:: Study material ::

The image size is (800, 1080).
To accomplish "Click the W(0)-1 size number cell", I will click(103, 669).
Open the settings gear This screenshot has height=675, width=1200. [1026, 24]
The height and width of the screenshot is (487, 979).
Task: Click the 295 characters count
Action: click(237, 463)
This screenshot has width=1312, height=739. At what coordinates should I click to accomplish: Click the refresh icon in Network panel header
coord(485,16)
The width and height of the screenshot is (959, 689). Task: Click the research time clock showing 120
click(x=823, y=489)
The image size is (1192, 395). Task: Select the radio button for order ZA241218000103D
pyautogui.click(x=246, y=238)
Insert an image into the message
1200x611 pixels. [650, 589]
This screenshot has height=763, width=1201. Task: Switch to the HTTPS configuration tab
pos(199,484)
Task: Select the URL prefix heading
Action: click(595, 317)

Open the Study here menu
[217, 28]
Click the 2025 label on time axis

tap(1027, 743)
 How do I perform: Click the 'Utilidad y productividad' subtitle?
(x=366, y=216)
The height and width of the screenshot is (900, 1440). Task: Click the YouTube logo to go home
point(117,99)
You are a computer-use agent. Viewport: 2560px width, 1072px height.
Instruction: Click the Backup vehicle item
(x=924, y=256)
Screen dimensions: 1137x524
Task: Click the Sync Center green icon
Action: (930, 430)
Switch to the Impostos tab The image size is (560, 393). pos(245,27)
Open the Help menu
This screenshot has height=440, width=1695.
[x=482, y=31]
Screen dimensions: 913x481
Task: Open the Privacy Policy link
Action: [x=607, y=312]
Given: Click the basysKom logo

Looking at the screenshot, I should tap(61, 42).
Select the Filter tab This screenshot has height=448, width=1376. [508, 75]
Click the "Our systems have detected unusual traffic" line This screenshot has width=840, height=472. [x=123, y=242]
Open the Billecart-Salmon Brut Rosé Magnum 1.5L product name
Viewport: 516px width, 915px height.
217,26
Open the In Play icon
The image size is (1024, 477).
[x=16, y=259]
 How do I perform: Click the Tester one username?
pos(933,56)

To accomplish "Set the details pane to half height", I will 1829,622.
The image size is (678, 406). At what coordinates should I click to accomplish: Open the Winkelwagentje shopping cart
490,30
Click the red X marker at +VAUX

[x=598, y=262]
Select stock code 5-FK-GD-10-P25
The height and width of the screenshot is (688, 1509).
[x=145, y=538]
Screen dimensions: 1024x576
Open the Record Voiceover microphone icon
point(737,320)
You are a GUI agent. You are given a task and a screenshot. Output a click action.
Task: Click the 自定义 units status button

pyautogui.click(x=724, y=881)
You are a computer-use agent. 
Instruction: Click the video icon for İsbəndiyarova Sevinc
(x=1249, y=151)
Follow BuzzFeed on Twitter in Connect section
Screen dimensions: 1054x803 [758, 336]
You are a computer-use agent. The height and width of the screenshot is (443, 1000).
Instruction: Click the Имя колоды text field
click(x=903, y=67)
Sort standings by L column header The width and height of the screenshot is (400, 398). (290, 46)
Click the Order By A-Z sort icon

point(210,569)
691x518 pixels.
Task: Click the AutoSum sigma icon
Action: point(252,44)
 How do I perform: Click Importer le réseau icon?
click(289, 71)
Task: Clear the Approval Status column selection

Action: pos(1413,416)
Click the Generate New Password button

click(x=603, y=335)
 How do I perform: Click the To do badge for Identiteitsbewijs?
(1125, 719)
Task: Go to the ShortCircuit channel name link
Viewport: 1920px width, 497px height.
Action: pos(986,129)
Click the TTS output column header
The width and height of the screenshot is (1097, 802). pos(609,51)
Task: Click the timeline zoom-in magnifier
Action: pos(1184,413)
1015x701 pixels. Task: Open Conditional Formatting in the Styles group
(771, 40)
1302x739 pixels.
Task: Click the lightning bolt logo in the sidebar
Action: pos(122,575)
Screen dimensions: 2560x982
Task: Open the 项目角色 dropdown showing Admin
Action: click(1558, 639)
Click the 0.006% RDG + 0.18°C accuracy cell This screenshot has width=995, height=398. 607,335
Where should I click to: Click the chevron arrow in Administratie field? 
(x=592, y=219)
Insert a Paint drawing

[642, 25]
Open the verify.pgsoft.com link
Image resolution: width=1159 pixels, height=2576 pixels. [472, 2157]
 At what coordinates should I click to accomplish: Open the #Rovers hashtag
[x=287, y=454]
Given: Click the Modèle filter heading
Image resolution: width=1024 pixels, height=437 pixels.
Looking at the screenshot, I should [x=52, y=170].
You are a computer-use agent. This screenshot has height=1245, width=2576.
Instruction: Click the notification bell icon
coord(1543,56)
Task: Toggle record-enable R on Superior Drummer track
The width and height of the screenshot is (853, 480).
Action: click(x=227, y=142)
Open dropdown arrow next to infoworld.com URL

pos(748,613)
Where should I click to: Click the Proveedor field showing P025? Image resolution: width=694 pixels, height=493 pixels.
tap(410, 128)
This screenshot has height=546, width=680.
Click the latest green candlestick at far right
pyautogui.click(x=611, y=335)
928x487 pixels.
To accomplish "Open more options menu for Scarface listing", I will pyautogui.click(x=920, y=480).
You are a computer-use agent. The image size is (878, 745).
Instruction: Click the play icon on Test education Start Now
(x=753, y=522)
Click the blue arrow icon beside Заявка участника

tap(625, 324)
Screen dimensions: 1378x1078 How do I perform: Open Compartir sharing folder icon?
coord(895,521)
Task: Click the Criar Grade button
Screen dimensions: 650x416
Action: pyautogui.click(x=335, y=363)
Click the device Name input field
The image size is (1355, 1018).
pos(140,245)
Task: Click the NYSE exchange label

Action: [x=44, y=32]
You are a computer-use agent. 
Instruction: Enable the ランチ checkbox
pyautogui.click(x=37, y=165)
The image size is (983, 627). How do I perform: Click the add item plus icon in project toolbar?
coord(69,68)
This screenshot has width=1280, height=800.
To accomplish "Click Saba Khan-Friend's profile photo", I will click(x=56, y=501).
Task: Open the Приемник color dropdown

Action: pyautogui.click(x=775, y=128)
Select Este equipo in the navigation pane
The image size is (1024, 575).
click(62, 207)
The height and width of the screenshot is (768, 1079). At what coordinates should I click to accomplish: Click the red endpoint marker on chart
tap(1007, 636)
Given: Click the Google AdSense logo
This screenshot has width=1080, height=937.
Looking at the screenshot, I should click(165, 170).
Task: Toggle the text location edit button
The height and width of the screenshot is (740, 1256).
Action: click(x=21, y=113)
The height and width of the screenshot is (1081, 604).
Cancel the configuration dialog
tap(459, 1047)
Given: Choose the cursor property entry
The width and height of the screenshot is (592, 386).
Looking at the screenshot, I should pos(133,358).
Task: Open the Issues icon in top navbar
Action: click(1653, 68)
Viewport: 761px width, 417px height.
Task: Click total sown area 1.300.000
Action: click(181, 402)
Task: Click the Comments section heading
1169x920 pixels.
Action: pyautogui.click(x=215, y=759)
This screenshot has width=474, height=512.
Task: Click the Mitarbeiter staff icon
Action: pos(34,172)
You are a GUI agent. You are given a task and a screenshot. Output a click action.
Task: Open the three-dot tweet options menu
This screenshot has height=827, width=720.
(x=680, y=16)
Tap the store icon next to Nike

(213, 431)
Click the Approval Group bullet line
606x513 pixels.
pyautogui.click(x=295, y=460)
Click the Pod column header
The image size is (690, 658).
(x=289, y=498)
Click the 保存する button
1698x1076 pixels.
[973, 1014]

:::

_What you are asked to do:_ Copy each line of the data that contains the word "options", leaving the other lines out.

_Answer to this exercise:_
To accomplish "Open more options menu for Scarface listing", I will pyautogui.click(x=920, y=480).
Task: Open the three-dot tweet options menu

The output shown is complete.